■ What you have to do
Your answer is a copy of every line in the records where "height" appears.

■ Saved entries
——————

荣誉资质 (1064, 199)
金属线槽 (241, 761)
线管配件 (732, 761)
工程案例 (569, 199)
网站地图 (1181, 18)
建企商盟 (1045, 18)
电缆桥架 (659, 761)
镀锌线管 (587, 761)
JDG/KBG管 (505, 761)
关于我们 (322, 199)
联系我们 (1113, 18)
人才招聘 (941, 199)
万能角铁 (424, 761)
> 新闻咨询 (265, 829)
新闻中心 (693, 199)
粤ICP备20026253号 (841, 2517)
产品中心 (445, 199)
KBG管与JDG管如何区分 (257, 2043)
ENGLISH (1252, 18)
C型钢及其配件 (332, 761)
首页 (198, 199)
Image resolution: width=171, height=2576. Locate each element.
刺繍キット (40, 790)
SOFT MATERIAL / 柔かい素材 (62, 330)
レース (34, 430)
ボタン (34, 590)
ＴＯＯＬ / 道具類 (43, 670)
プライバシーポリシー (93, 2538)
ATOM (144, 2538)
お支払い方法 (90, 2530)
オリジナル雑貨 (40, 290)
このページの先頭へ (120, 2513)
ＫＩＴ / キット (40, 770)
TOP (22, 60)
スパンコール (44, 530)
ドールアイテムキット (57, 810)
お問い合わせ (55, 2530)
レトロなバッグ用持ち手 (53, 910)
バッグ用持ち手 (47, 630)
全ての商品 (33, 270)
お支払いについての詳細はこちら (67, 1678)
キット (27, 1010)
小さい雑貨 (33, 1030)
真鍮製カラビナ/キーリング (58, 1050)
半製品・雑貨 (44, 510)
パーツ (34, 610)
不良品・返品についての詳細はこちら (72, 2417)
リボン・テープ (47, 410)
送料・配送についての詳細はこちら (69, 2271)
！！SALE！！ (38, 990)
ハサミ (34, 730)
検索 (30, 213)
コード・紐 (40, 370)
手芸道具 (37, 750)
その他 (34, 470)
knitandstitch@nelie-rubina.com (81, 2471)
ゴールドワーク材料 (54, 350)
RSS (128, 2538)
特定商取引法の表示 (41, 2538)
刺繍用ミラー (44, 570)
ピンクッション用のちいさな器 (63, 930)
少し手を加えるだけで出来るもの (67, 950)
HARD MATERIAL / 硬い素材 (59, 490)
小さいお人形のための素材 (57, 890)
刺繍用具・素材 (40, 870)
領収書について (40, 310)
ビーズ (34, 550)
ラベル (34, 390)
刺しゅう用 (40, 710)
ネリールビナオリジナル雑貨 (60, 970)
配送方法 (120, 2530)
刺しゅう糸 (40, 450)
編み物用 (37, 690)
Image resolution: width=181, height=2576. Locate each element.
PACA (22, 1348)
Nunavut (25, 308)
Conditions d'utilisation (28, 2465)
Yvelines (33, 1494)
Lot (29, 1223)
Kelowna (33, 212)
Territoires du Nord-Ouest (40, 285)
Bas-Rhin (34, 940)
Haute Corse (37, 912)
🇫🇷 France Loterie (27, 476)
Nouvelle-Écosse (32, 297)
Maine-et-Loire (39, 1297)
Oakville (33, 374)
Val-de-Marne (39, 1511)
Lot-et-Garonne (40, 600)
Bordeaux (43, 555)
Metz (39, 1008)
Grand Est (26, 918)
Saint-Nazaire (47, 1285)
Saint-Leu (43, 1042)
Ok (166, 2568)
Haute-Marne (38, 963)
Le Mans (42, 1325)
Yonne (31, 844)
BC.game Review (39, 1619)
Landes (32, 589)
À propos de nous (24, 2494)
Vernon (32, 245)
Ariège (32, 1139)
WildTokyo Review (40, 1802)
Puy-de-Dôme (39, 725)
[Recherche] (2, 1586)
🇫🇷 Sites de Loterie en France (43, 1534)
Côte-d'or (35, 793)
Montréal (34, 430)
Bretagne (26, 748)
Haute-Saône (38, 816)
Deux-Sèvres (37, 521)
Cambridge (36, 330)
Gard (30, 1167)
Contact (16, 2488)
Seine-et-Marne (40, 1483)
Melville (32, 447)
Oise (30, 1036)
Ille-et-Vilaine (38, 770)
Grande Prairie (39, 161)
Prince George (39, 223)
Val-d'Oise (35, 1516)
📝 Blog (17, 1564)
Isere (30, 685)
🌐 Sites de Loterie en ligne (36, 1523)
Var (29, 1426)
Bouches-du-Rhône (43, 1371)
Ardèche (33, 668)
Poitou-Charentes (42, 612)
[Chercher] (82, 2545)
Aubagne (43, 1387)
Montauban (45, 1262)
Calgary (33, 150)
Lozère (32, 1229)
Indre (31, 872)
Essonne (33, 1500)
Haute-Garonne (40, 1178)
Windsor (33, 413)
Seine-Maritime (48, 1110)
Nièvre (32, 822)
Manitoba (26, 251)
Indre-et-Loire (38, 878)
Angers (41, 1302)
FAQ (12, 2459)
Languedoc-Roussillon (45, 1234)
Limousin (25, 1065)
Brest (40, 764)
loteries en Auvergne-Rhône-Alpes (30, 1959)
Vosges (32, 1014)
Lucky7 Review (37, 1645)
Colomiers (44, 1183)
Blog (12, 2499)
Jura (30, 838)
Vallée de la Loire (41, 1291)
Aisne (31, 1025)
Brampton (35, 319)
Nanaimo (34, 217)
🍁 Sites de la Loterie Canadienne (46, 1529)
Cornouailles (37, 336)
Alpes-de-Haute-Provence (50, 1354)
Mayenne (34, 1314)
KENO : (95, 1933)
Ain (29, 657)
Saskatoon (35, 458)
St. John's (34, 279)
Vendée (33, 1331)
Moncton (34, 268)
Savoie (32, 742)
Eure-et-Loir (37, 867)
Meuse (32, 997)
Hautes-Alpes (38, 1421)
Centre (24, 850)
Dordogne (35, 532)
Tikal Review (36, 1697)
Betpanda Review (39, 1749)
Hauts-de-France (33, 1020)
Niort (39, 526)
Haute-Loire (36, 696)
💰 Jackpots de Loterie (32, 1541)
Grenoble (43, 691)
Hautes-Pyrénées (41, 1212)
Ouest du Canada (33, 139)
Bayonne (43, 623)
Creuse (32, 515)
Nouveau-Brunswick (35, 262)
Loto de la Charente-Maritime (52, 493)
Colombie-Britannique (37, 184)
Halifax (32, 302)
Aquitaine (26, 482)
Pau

——————

■ The completed task
Image resolution: width=171, height=2576. Locate each element.
Image resolution: width=181, height=2576. Locate each element.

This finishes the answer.